如何在一个循环中比较两个列表的值是否相等？

Question

So I want to make this so I can check if another code is working, but I keep getting this error:

'list index out of range'

For the following code:

for L1[i] in range(0, len(L1)):
    if L1[i]==L2[i]:
        L1[i]='ok'

What is going wrong?

Answer 1

You probably are looking for something more like this. I recommend prevalidating your list lengths are equal so that your loop doesn't fall over.

assert len(L1) == len(L2)

for i in range(len(L1)):
    if L1[i] == L2[i]:
        L1[i] = 'ok'

Alternately, if it is acceptable for your lists to be of different lengths, simply take the minimum of the two lengths as your exclusive upper bound.

upper_bound = min(len(L1), len(L2))
for i in range(upper_bound):

Answer 2

How about:

import itertools
zipped_pairs = itertools.izip_longest(L1, L2, fillvalue=object()) # generator of pairs (L1[n],L2[n])
equals_tests = (a == b for a,b in zipped_pairs) # perform equality test on each pair
all_equal = all(equals_tests) # True if all of the equals_tests items are True

Or in one line:

all((a == b for a,b in itertools.izip_longest(L1, L2, fillvalue=object()))

Note that this will ultimately return false whenever L1 and L2 are of different lengths.
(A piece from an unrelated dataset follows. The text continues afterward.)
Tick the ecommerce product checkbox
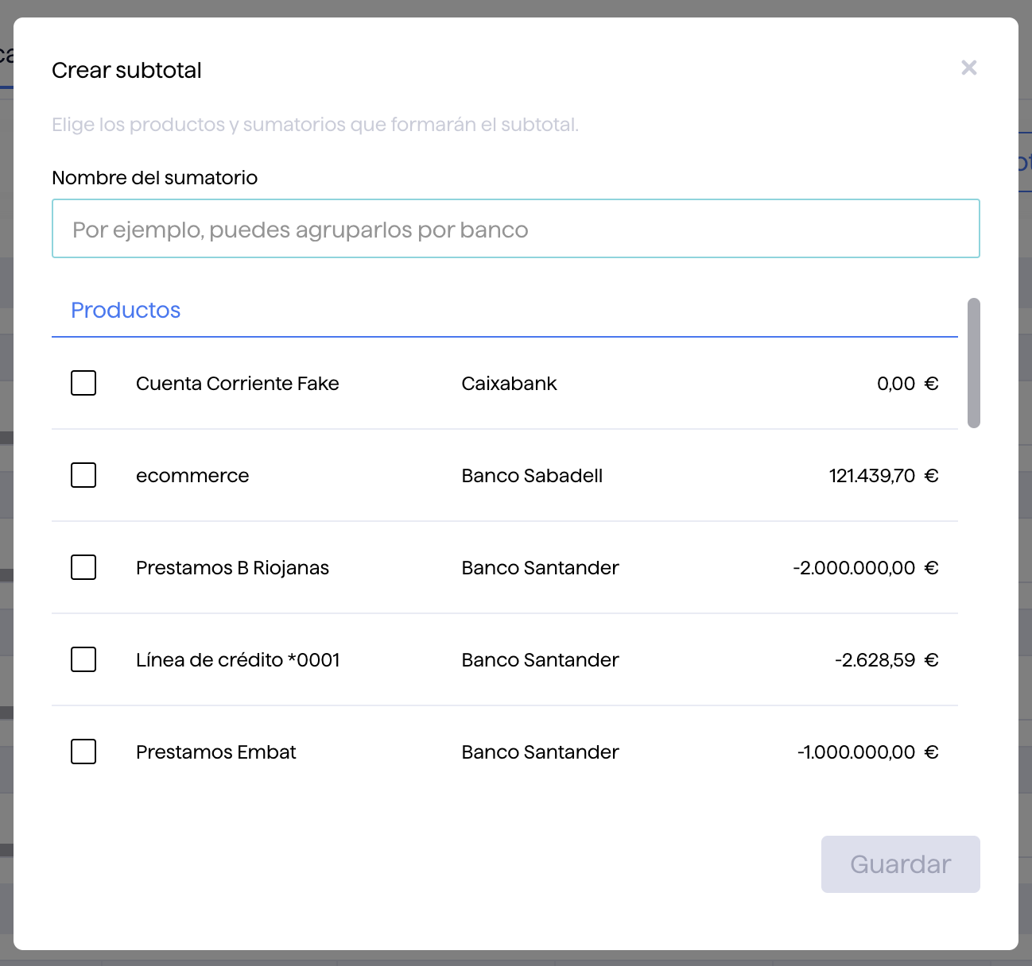Screen dimensions: 1032x966 (83, 475)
If you want to have something else, alter the equals_tests step to use the test you prefer. You may also need to use a different fillvalue parameter for izip_longest .
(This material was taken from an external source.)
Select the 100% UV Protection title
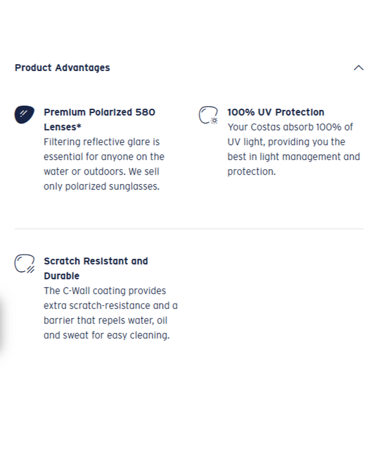 point(275,112)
In fact, here's a version which will treat an empty place as equal to anything:

nonce = object()
all(((a == b) or (nonce in (a,b)) for a,b in itertools.izip_longest(L1, L2, fillvalue=nonce))

Answer 3

Assuming this is Python, there are two problems:

1. You only want to specify i in the beginning of the for -loop.
2. L2 may not have as many items as L1 .

---

for i in range(0, len(L1)):
    try:
        if L1[i] == L2[i]:
            L1[i] = 'ok'
    except IndexError:
        break

As Frederik points out, you could use enumerate as well:

for i, l1 in enumerate(L1):
    try:
        if L[i] == L2[i]:
            L1[i] = 'ok'
    except:
        break

In my opinion, the increase in readability of enumerate over range is mostly offset by defining an extra variable ( l1 ) which you never use. But it is just my opinion.

---

One last option, which may be best, is to use zip to merge the two lists ( zip truncates the longer of the two):

for i, l1, l2 in enumerate( zip(L1, L2) ):
    if l1 == l2:
        L1[i] = 'ok'